I should know this by now, but I am still a bit confused. When my app navigates from one view controller to the next (via the navigation controller) I want to "finalize" the data for the current VC before going to the next VC. The only way I see to intercept the "page swap" is in the [old view viewWillDisappear] -> [newView viewWillAppear] transition. It seems weird, though I guess it works okay.

Is that really the right way to handle navigation transitions? My app is a bunch of VCs which collectively build a database file. Each VC deals with a different aspect of the data.

A: 

I don't know your exact setup, so this may not be useful to you, but I have good experiences with saving data in -(void)textFieldDidEndEditing:(UITextField*)tf, using tf.tag to index the fields. From there I commit the data to a storage class, and have no worries about what happens in the UI.

mvds
A: 

What exactly is involved in the "finalizing" part? I assume you are storing some state in the view controller for various fields and then you want to write that to the database file before going on to the next view?

When it comes to "edit view controllers" I find a nice way to do it is to have the view controller directly write to a simple model object which is injected through a property before pushing it to the nav controller.

So something like:

/* Somewhere in the app delegate, like application:didFinishLaunching */
DatabaseFileModel *model = ...;

viewController1.model = model;
viewController2.model = model;

/* ... */

[self.window makeKeyAndVisible];

Then each view controller writes to this model by setting properties etc. when a text field ends editing or whatever.
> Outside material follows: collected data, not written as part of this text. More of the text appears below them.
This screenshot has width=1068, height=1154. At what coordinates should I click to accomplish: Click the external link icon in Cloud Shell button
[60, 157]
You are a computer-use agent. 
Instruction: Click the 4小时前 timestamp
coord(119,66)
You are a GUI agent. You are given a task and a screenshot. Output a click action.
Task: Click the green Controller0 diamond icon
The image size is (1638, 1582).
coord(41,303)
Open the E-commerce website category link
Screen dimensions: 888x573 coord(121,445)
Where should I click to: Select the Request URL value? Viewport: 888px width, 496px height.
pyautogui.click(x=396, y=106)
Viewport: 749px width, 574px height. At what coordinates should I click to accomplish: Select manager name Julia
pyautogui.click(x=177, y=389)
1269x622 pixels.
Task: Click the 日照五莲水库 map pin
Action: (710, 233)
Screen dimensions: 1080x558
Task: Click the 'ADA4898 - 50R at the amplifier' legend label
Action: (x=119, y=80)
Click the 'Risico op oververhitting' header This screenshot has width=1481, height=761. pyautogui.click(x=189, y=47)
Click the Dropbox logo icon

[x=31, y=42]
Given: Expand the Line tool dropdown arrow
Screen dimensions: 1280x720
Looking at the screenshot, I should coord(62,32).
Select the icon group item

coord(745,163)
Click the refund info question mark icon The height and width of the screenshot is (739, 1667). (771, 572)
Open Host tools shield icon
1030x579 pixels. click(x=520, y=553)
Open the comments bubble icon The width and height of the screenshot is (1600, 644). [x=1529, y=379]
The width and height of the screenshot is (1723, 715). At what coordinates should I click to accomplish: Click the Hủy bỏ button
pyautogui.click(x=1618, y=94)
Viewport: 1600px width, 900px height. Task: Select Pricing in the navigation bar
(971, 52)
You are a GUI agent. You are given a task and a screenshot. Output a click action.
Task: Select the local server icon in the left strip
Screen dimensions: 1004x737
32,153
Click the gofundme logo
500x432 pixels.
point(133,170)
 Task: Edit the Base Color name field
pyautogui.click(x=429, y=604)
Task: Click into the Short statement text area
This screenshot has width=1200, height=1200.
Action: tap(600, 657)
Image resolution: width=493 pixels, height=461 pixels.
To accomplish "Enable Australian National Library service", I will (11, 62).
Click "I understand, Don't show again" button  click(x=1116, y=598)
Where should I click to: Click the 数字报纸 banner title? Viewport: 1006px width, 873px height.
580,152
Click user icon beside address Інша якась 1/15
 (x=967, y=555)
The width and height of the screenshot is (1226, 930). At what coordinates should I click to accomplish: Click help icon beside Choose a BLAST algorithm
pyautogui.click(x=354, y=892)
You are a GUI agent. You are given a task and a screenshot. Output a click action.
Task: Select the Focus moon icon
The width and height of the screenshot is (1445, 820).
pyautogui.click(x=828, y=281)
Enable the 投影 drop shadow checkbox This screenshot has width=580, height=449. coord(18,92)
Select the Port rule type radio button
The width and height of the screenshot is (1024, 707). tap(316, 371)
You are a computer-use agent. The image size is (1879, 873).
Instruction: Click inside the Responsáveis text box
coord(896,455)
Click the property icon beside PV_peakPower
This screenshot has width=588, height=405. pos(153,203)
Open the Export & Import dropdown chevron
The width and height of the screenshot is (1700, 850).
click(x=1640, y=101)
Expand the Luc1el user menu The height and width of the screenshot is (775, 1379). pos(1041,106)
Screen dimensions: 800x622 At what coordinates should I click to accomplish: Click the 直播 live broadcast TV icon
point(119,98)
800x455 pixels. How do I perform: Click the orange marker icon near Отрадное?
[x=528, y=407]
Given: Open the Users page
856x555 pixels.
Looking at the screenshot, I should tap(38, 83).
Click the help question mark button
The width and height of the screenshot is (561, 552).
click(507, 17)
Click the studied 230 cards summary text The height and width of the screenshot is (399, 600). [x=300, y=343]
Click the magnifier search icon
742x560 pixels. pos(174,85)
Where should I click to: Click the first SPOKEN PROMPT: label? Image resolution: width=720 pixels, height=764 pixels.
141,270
Having the view controller write straight to the object means you don't need to handle viewWillDisappear etc.

If you do still need to do this however you can add a delegate to the navigation controller and handle these two methods:

– navigationController:willShowViewController:animated:
– navigationController:didShowViewController:animated:

See the UINavigationControllerDelegate documentation for more information.

This will let you keep the logic in one place rather than spread out in each view controller.